L’Embarquement pour Cythère 24

  • Par Hélène Puiseux

24. Onzième note pour Me Plock : L’enfant-roi

La ville est tombée le dimanche précédent, les marins américains et les insurgés victorieux s’installent au Palais, ils n’ont pas encore eu le temps, ce 24 juillet, de décrocher les lettres d’or du fronton qui souhaitent longue vie à l’enfant-roi VIVA ALFONSO XIII, mais lui, l’enfant-roi, dans son Palais de l’Escurial, il vient d’apprendre que la première et la plus belle de ses îles avait coupé les amarres et qu’il n’y est plus roi.

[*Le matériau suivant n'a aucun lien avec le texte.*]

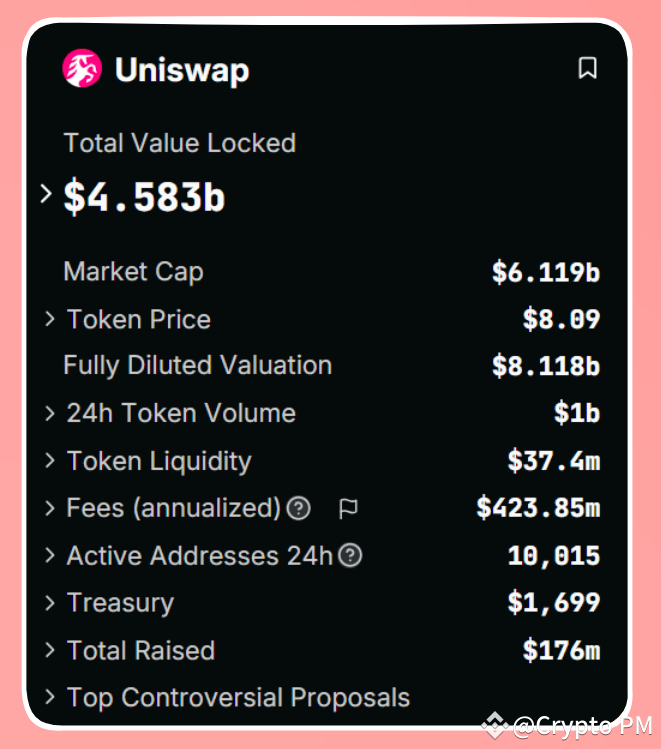This screenshot has width=661, height=749.
Task: Click the Uniswap title text
Action: click(182, 70)
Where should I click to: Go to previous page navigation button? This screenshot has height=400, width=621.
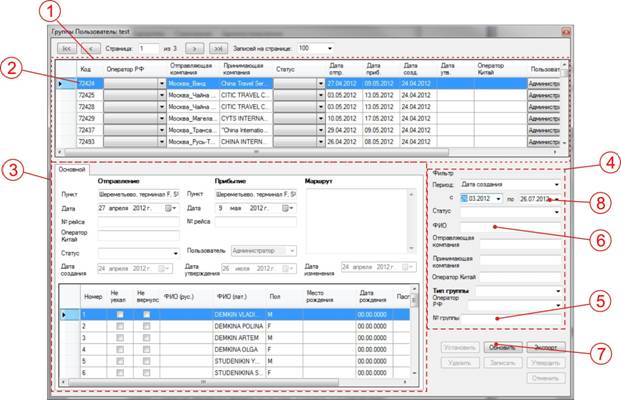coord(91,48)
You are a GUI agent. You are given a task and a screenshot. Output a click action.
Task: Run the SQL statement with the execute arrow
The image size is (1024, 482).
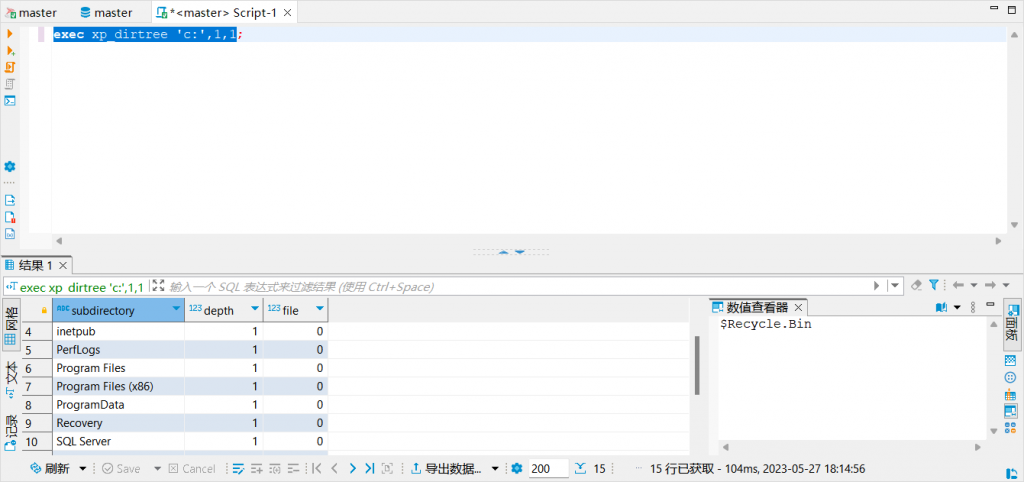pyautogui.click(x=10, y=34)
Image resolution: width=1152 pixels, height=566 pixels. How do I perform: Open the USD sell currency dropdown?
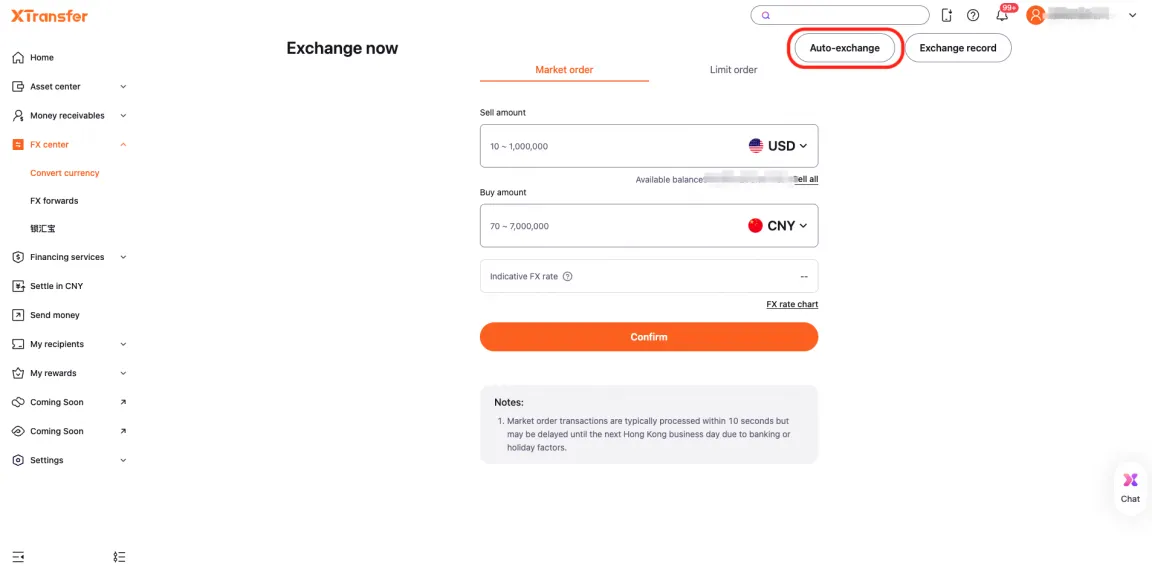[x=778, y=146]
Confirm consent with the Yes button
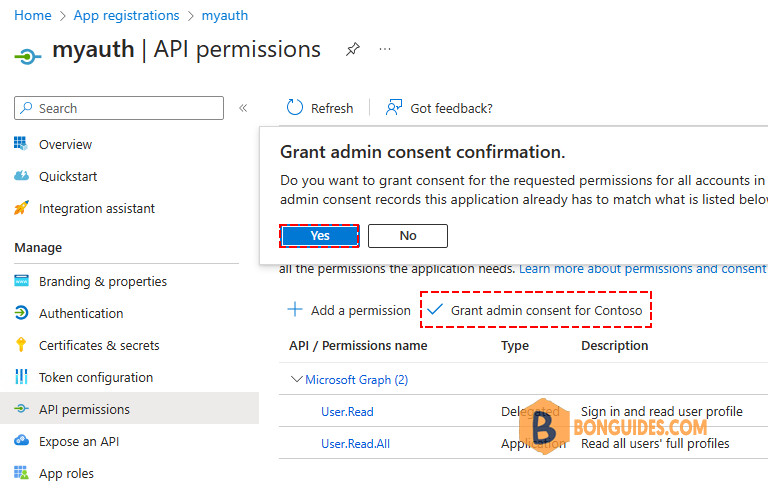768x492 pixels. [x=319, y=236]
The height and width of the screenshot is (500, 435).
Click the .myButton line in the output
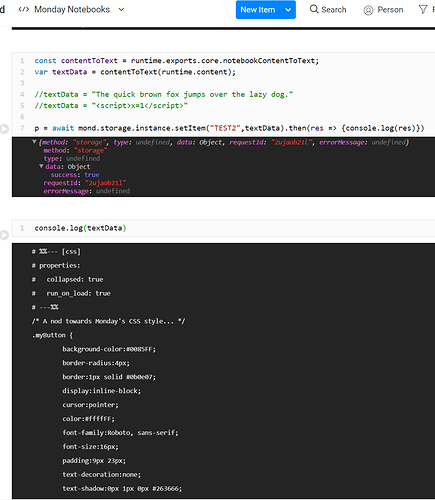tap(52, 335)
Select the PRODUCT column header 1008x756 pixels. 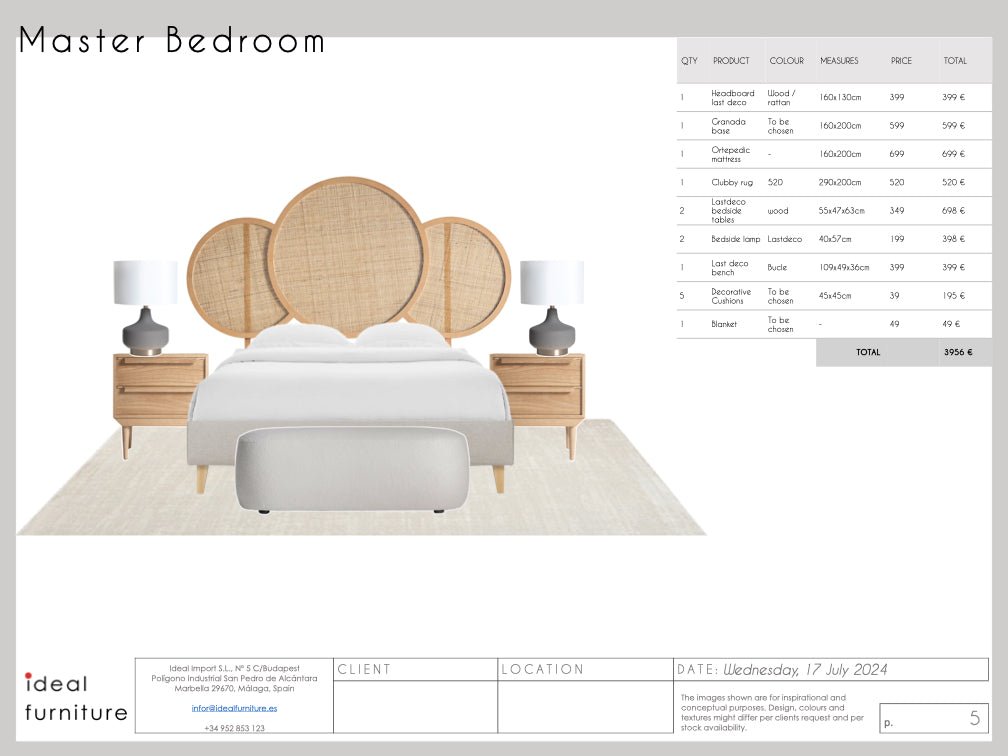(731, 61)
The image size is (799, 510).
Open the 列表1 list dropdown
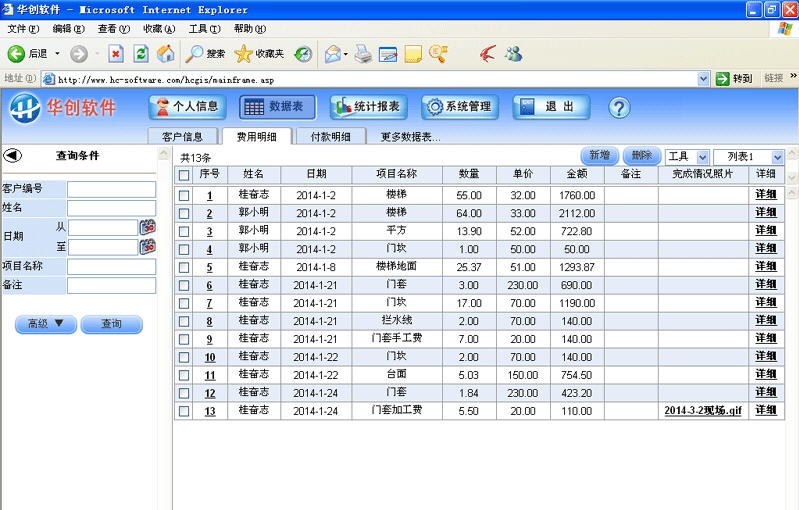(777, 157)
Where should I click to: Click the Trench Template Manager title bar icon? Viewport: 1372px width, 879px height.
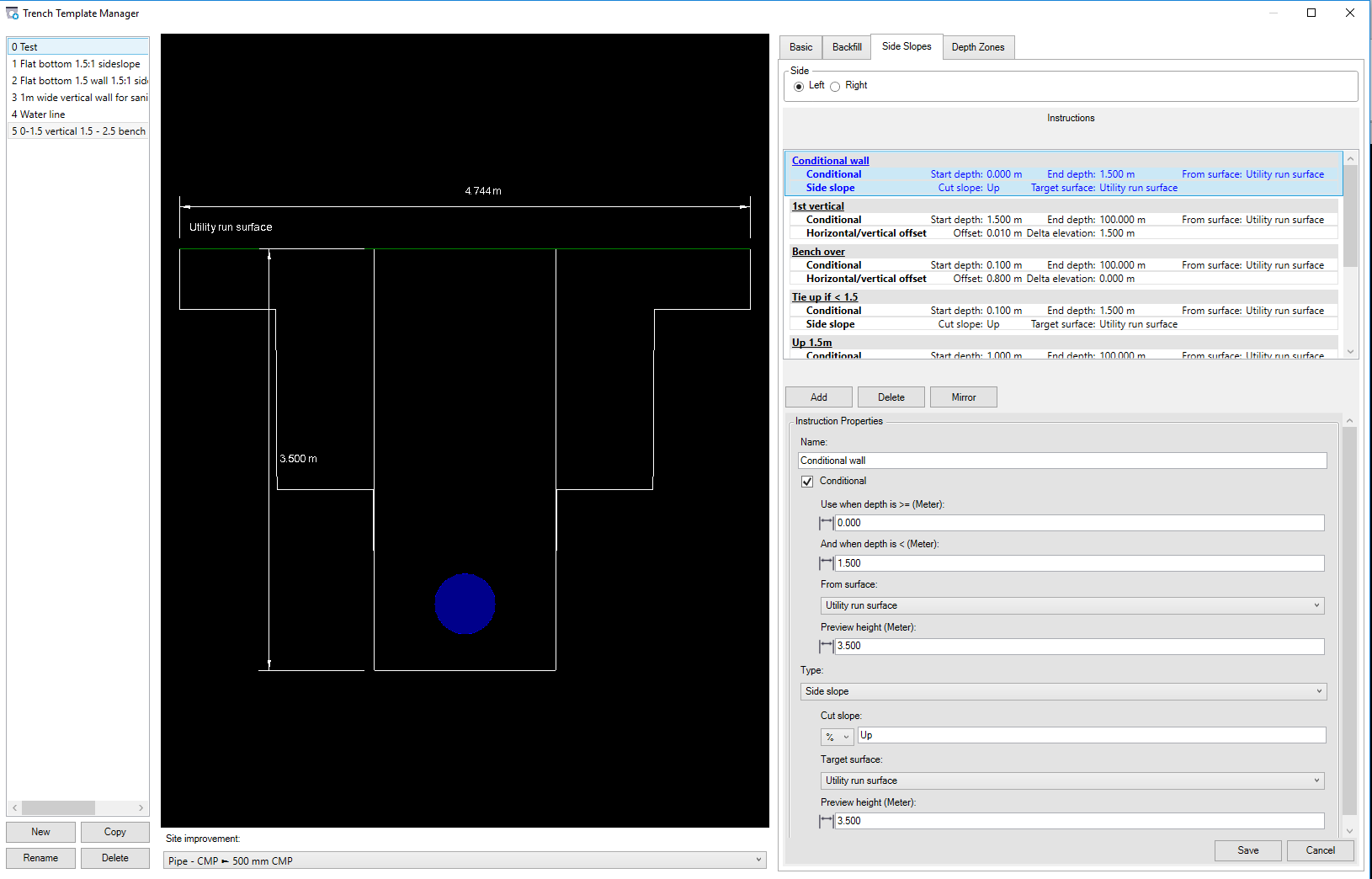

Sous les palmiers et les eucalyptus, aux grilles du jardin parcouru par le vent qui souffle comme chaque soir de la baie jusqu’au Fort Sainte¬Inès, les mendiants et les estropiés contemplent sans bouger les lumières du salon.

Sous la lumière des grands lustres, on entend le bruit assourdissant de l’hymne américain, avec son ton à la fois entraînant et musardier,- vaguement canaille, disait Grand-père - suivi de Al combato corred, Bayameses, que les insurgés vainqueurs s’étonnent un peu de ne pas avoir entendu en premier.

Dans le port, le Montserrat et l’Alicante, surchargés de soldats espagnols, dont certains sont blessés, appareilleront demain pour un long voyage vers Cadix.

Dans les salons du Palais, les insurgés posent à nouveau pour les photographes, rangés sous l’une des grandes toiles où une clé de la ville de Breda est offerte par un homme en pourpoint à demi-penché. Qu’il est loin, ce bal, je n’y vois presque plus rien.

Au Fort Sainte-Inès, les blessés s’apprêtent à passer la nuit.